Однако и дома места себе я не находил: читать не мог, родителям звонить не хотел, бабушке помогать – тяжело. Не в смысле делать тяжело, а молчать тяжело. Будто ждет бабушка, что я Серого отпущу. А я вот ждал, когда Серый поест.

Но Серый не ел. И не пил…

День клонился к вечеру. Потянуло прохладой и застрекотали сверчки.

Я сидел рядом с клеткой, когда вдруг скрипнула калитка и зашёл Артём. Мы на мгновенье встретились глазами, и я отвернулся. Боялся, что он опять начнёт читать стихи про яйца и матерей или говорить, что Серого надо выпустить, но Артём спросил:

– Ну, как твой питомец?

Я пожал плечами:

– Он не питомец…

Сказал я это, и в голове у меня будто щёлкнуло. Всё-всё стало просто и понятно. Ну ведь правда же – какой из Серого питомец, если он не питается? Не игрушка ведь, с которой только пыль смахивай.

Я откинул крышку клетки и вытащил зайца.

– Идём! – сказал я Артёму. – Только без Дружка, а то он опять Серого гонять будет.

Артём изумленно округлил глаза и двинулся следом.

– А куда мы? – спросил он, когда мы направились к полю.

– Как куда? Зайца выпускать!

– Ты уже не хочешь питомца? – не унимался Артём.

– Хочу. Но такого, который и сам хочет быть питомцем.
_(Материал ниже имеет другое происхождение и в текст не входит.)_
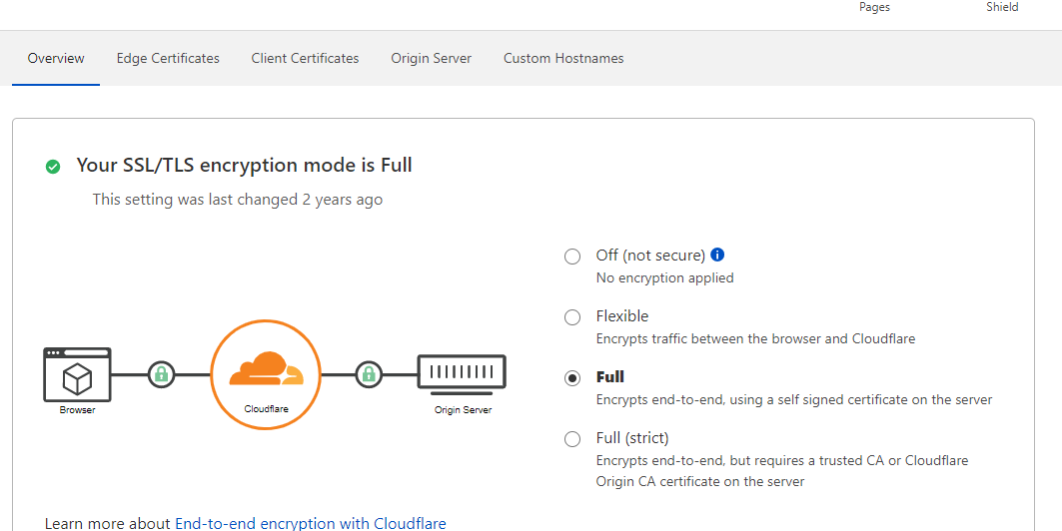Image resolution: width=1062 pixels, height=531 pixels.
Task: Click the Shield item in top navigation
Action: click(1002, 7)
В поле мы забрались подальше в траву. Я напоследок прижался щекой к тёплому боку Серого, погладил его и дал погладить Артёму. Потом опустил зайца на землю. Тот насторожился, приподнял уши, и вдруг прыгнул в сторону. Только длинные светлые ноги мелькнули.

Мы ещё немного постояли, слушая сверчков и глядя, как за лес прячется солнце.

Обратно мы с Артёмом брели еле-еле, но не от того, что домой не хотелось, а от того, что так хорошо было на душе. Хотелось продлить этот тёмный августовский вечер, надышаться запахами полыни и скошенного сена. Запахами свободы.

А дома меня встретила бабушка с белым пушистым комочком в руках.

– Все гуляешь где-то, – добродушно проворчала она. – А тут дед Семён приходил, крольчонка тебе принёс.